▶ **Assignment**
The answer must restate every entry below word for word.

▶ **Records for the exercise**
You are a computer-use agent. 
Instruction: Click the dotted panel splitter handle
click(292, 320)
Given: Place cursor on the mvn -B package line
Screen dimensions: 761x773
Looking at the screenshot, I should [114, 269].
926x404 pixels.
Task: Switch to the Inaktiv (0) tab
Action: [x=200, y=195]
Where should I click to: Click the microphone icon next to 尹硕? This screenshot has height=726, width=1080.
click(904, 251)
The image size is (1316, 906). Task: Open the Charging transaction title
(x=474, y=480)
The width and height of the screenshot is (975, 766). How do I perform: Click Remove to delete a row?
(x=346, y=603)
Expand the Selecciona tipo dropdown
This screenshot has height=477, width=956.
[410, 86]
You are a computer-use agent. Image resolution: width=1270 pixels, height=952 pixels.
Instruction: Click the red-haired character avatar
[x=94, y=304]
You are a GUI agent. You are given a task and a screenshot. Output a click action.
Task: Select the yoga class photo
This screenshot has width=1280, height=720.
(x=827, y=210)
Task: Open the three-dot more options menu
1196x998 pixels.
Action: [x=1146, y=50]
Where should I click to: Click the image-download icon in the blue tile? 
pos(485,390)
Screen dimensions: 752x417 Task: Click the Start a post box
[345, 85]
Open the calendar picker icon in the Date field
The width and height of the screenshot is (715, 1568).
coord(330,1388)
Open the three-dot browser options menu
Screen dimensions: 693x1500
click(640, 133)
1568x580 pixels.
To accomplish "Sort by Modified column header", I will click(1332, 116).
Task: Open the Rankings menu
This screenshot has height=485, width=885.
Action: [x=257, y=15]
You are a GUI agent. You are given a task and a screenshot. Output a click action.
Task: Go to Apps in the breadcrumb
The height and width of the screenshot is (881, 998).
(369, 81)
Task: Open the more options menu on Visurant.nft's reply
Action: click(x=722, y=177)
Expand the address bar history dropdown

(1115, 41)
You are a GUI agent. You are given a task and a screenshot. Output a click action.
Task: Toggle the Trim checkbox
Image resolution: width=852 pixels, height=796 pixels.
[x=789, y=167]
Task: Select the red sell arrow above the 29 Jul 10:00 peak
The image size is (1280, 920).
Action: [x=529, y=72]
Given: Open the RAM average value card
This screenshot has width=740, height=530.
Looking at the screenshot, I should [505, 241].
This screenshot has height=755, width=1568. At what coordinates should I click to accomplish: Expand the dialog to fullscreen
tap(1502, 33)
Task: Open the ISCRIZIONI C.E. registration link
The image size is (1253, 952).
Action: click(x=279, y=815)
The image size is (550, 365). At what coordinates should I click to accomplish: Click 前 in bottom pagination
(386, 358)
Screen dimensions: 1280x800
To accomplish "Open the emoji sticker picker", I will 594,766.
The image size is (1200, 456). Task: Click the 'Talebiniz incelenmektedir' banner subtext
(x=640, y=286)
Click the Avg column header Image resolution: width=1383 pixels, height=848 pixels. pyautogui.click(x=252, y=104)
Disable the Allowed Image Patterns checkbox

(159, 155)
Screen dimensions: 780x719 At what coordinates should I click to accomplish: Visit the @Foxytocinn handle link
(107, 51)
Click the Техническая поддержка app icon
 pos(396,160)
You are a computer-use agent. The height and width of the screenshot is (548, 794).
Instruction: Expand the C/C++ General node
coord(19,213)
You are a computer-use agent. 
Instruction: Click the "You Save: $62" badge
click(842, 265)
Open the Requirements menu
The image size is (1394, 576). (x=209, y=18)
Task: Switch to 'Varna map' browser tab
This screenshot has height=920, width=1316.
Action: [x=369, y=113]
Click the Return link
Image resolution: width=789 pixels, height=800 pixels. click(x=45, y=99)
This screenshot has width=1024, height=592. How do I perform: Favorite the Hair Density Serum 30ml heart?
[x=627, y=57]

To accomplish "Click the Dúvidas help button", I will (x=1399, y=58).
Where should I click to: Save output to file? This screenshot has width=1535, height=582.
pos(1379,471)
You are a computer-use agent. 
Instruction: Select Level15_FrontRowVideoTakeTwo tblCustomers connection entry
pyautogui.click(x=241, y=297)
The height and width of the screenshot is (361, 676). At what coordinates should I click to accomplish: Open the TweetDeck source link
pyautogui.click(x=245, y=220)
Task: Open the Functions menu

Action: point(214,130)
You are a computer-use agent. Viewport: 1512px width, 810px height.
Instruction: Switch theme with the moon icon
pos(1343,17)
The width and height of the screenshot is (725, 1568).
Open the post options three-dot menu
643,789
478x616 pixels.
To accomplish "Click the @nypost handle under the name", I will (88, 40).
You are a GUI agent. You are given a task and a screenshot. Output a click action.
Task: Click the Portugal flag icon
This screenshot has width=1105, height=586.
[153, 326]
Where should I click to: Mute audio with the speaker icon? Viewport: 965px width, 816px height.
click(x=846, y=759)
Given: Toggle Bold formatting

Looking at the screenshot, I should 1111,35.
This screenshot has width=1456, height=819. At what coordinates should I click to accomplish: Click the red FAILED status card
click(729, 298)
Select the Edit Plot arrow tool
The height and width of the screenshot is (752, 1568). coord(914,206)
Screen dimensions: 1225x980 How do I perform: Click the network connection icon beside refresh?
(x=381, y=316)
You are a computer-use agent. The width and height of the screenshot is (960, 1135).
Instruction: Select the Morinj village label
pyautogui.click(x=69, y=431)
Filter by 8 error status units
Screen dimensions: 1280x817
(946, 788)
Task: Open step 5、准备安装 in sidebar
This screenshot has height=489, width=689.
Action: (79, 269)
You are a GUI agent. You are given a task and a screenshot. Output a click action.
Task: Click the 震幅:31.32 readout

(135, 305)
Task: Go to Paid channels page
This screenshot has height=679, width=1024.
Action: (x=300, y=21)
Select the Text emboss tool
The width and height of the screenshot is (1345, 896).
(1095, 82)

▶ **Expected answer**
You are a computer-use agent. 
Instruction: Click the dotted panel splitter handle
click(292, 320)
Given: Place cursor on the mvn -B package line
Screen dimensions: 761x773
Looking at the screenshot, I should [114, 269].
926x404 pixels.
Task: Switch to the Inaktiv (0) tab
Action: [x=200, y=195]
Where should I click to: Click the microphone icon next to 尹硕? This screenshot has height=726, width=1080.
click(904, 251)
The image size is (1316, 906). Task: Open the Charging transaction title
(x=474, y=480)
The width and height of the screenshot is (975, 766). How do I perform: Click Remove to delete a row?
(x=346, y=603)
Expand the Selecciona tipo dropdown
This screenshot has height=477, width=956.
[410, 86]
You are a computer-use agent. Image resolution: width=1270 pixels, height=952 pixels.
Instruction: Click the red-haired character avatar
[x=94, y=304]
You are a GUI agent. You are given a task and a screenshot. Output a click action.
Task: Select the yoga class photo
This screenshot has width=1280, height=720.
(x=827, y=210)
Task: Open the three-dot more options menu
1196x998 pixels.
Action: [x=1146, y=50]
Where should I click to: Click the image-download icon in the blue tile? 
pos(485,390)
Screen dimensions: 752x417 Task: Click the Start a post box
[345, 85]
Open the calendar picker icon in the Date field
The width and height of the screenshot is (715, 1568).
coord(330,1388)
Open the three-dot browser options menu
Screen dimensions: 693x1500
click(640, 133)
1568x580 pixels.
To accomplish "Sort by Modified column header", I will click(1332, 116).
Task: Open the Rankings menu
This screenshot has height=485, width=885.
Action: [x=257, y=15]
You are a GUI agent. You are given a task and a screenshot. Output a click action.
Task: Go to Apps in the breadcrumb
The height and width of the screenshot is (881, 998).
(369, 81)
Task: Open the more options menu on Visurant.nft's reply
Action: click(x=722, y=177)
Expand the address bar history dropdown

(1115, 41)
You are a GUI agent. You are given a task and a screenshot. Output a click action.
Task: Toggle the Trim checkbox
Image resolution: width=852 pixels, height=796 pixels.
[x=789, y=167]
Task: Select the red sell arrow above the 29 Jul 10:00 peak
The image size is (1280, 920).
Action: [x=529, y=72]
Given: Open the RAM average value card
This screenshot has width=740, height=530.
Looking at the screenshot, I should [505, 241].
This screenshot has height=755, width=1568. At what coordinates should I click to accomplish: Expand the dialog to fullscreen
tap(1502, 33)
Task: Open the ISCRIZIONI C.E. registration link
The image size is (1253, 952).
Action: click(x=279, y=815)
The image size is (550, 365). At what coordinates should I click to accomplish: Click 前 in bottom pagination
(386, 358)
Screen dimensions: 1280x800
To accomplish "Open the emoji sticker picker", I will 594,766.
The image size is (1200, 456). Task: Click the 'Talebiniz incelenmektedir' banner subtext
(x=640, y=286)
Click the Avg column header Image resolution: width=1383 pixels, height=848 pixels. pyautogui.click(x=252, y=104)
Disable the Allowed Image Patterns checkbox

(159, 155)
Screen dimensions: 780x719 At what coordinates should I click to accomplish: Visit the @Foxytocinn handle link
(107, 51)
Click the Техническая поддержка app icon
 pos(396,160)
You are a computer-use agent. The height and width of the screenshot is (548, 794).
Instruction: Expand the C/C++ General node
coord(19,213)
You are a computer-use agent. 
Instruction: Click the "You Save: $62" badge
click(842, 265)
Open the Requirements menu
The image size is (1394, 576). (x=209, y=18)
Task: Switch to 'Varna map' browser tab
This screenshot has height=920, width=1316.
Action: [x=369, y=113]
Click the Return link
Image resolution: width=789 pixels, height=800 pixels. click(x=45, y=99)
This screenshot has width=1024, height=592. How do I perform: Favorite the Hair Density Serum 30ml heart?
[x=627, y=57]

To accomplish "Click the Dúvidas help button", I will (x=1399, y=58).
Where should I click to: Save output to file? This screenshot has width=1535, height=582.
pos(1379,471)
You are a computer-use agent. 
Instruction: Select Level15_FrontRowVideoTakeTwo tblCustomers connection entry
pyautogui.click(x=241, y=297)
The height and width of the screenshot is (361, 676). At what coordinates should I click to accomplish: Open the TweetDeck source link
pyautogui.click(x=245, y=220)
Task: Open the Functions menu

Action: point(214,130)
You are a computer-use agent. Viewport: 1512px width, 810px height.
Instruction: Switch theme with the moon icon
pos(1343,17)
The width and height of the screenshot is (725, 1568).
Open the post options three-dot menu
643,789
478x616 pixels.
To accomplish "Click the @nypost handle under the name", I will (88, 40).
You are a GUI agent. You are given a task and a screenshot. Output a click action.
Task: Click the Portugal flag icon
This screenshot has width=1105, height=586.
[153, 326]
Where should I click to: Mute audio with the speaker icon? Viewport: 965px width, 816px height.
click(x=846, y=759)
Given: Toggle Bold formatting

Looking at the screenshot, I should 1111,35.
This screenshot has width=1456, height=819. At what coordinates should I click to accomplish: Click the red FAILED status card
click(729, 298)
Select the Edit Plot arrow tool
The height and width of the screenshot is (752, 1568). coord(914,206)
Screen dimensions: 1225x980 How do I perform: Click the network connection icon beside refresh?
(x=381, y=316)
You are a computer-use agent. The width and height of the screenshot is (960, 1135).
Instruction: Select the Morinj village label
pyautogui.click(x=69, y=431)
Filter by 8 error status units
Screen dimensions: 1280x817
(946, 788)
Task: Open step 5、准备安装 in sidebar
This screenshot has height=489, width=689.
Action: (79, 269)
You are a GUI agent. You are given a task and a screenshot. Output a click action.
Task: Click the 震幅:31.32 readout

(135, 305)
Task: Go to Paid channels page
This screenshot has height=679, width=1024.
Action: (x=300, y=21)
Select the Text emboss tool
The width and height of the screenshot is (1345, 896).
(1095, 82)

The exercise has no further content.